Intro

First things first, actually I don’t want to remove them at all, I just want to get rid of them forever from my workflow. We will see that later.

This is a compherensive guide to deal with Python’s __pycache__ directories and .pyc files.

__pycache__ is a directory which is containing Python 3 bytecode compiled and ready to be executed.

From the official python tutorial Modules:

To speed up loading modules, Python caches the compiled version of each module in the pycache directory under the name module.version.pyc, where the version encodes the format of the compiled file; it generally contains the Python version number. For example, in CPython release 3.6 the compiled version of spam.py would be cached as pycache/spam.cpython-36.pyc.

From Python doc Programming FAQs:

When a module is imported for the first time (or when the source file has changed since the current compiled file was created) a .pyc file containing the compiled code should be created in a pycache subdirectory of the directory containing the .py file.
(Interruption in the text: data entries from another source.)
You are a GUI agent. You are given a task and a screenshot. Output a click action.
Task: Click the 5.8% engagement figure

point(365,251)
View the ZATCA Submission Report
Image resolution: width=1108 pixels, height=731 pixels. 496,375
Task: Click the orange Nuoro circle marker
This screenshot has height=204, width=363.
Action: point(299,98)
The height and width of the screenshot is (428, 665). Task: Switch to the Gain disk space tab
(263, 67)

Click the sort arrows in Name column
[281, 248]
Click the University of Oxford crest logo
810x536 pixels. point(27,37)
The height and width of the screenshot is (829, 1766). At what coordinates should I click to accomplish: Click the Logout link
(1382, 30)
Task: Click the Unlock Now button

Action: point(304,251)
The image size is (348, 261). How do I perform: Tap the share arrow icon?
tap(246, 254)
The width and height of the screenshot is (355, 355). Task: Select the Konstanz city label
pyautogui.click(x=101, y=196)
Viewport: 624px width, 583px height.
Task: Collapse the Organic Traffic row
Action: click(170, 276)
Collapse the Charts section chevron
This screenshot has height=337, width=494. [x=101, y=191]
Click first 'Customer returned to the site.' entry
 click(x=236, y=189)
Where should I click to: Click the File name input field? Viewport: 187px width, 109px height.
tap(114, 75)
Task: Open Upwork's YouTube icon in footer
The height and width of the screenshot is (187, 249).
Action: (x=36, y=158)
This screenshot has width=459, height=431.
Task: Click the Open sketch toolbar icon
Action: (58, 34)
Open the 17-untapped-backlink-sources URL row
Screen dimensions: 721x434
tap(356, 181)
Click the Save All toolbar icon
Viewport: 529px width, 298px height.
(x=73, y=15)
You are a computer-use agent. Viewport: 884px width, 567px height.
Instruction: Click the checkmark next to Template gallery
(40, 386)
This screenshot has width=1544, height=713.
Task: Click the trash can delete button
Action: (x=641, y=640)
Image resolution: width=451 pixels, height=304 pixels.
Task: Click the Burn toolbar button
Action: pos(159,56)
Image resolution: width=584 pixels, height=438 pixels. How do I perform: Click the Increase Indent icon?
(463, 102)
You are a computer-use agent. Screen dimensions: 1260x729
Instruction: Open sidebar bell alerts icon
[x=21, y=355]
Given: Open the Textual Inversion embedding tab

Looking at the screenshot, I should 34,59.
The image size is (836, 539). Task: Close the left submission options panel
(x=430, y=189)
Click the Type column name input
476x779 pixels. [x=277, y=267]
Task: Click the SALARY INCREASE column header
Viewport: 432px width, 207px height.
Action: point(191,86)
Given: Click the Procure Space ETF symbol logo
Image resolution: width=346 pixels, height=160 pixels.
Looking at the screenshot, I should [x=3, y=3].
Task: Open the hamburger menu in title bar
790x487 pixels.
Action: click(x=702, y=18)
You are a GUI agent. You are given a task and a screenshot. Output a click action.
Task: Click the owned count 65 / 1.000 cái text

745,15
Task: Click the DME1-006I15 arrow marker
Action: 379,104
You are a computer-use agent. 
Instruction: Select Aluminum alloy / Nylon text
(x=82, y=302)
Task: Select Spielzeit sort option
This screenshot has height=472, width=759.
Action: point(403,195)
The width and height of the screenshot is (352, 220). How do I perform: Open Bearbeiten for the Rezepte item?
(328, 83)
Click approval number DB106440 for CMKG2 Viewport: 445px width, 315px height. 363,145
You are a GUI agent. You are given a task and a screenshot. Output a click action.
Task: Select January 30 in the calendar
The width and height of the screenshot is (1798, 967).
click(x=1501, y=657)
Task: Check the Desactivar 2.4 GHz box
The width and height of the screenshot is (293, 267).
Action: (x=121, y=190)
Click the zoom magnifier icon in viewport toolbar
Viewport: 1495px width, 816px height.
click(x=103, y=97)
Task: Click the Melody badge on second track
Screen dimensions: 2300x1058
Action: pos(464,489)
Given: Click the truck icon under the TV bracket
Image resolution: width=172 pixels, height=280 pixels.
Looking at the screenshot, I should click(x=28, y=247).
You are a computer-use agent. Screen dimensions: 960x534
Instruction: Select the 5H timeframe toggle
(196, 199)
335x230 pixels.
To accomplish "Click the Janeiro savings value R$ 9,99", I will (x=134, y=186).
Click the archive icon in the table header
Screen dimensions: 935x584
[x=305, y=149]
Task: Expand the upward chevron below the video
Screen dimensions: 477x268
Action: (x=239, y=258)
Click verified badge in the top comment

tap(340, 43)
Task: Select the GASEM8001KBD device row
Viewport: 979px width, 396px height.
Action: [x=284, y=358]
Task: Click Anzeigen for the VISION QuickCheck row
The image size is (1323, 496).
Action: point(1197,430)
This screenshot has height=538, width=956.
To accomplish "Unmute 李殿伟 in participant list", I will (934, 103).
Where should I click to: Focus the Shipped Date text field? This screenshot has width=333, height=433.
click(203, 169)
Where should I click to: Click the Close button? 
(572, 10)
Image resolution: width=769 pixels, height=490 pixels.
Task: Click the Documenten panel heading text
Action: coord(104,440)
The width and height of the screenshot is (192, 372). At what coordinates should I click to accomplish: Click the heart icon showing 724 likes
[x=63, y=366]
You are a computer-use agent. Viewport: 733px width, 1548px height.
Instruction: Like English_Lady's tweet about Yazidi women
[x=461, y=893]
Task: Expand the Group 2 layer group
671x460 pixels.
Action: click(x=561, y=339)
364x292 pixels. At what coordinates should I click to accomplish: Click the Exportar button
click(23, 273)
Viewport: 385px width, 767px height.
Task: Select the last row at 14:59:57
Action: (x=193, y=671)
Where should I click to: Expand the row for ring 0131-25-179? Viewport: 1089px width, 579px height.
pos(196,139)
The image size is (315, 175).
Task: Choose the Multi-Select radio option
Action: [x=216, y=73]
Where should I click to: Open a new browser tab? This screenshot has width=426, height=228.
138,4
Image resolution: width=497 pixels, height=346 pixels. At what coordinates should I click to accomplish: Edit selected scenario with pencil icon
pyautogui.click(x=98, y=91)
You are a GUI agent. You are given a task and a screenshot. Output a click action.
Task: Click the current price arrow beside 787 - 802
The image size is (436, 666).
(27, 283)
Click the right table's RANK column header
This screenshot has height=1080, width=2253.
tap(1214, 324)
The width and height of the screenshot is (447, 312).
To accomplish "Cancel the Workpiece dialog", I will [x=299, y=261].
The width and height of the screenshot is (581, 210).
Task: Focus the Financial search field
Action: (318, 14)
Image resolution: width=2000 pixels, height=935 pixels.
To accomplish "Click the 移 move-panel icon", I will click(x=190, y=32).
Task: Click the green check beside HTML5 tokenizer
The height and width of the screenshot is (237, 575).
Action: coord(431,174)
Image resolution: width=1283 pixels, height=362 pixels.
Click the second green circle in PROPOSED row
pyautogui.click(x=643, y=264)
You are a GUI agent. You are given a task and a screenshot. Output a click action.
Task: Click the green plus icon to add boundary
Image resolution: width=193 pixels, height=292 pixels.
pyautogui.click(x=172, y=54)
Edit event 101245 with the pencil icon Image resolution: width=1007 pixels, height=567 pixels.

The .pyc file will have a filename that starts with the same name as the .py file, and ends with .pyc, with a middle component that depends on the particular python binary that created it.

So they are necessary and should not be deleted usually.

Solution - Default

There are a lot elements to “remove” __pycache__ directories and .pyc files.

Git

The first and foremost thing is that we need to do ignoring them in our project’s git trees. Add them into our .gitignore file(s), locally and/or globally.

# .gitignore

# Pyhon byte-compiled / optimized files
__pycache__/
*.py[cod]
*$py.class

Editor

However this is not enough, even though we already added them into .gitignore file(s), we will still see them in our IDEs and explorers. In order to prevent that I use below configurations per editor.

VSCode

// settings.json

"files.exclude": {
     "**/__pycache__": true
}

Neovim

For nvim-tree plugin:

-- init.vim or init.lua or nvimtree.lua

local nt = lvim.builtin.nvimtree

-- Ingore/Exclude directories/files patterns
nt.setup.filters.custom = {
    "__pycache__",
}

Vim

For NERDTree plugin:

" .vimrc or nerdtree.vim

" NERDTree Plugin"

" Ingore/Exclude directories/files patterns
let NERDTreeIgnore = [
            \ '\.pyc$',
            \ '^__pycache__$',
            \]

Docker

There is a environment variable which is responsible to disable to write .pyc files named PYTHONDONTWRITEBYTECODE.

# Dockerfile

ENV PYTHONDONTWRITEBYTECODE 1

From Python’s official doc bytecode:

PYTHONDONTWRITEBYTECODE

If this is set to a non-empty string, Python won’t try to write .pyc files on the import of source modules. This is equivalent to specifying the -B option.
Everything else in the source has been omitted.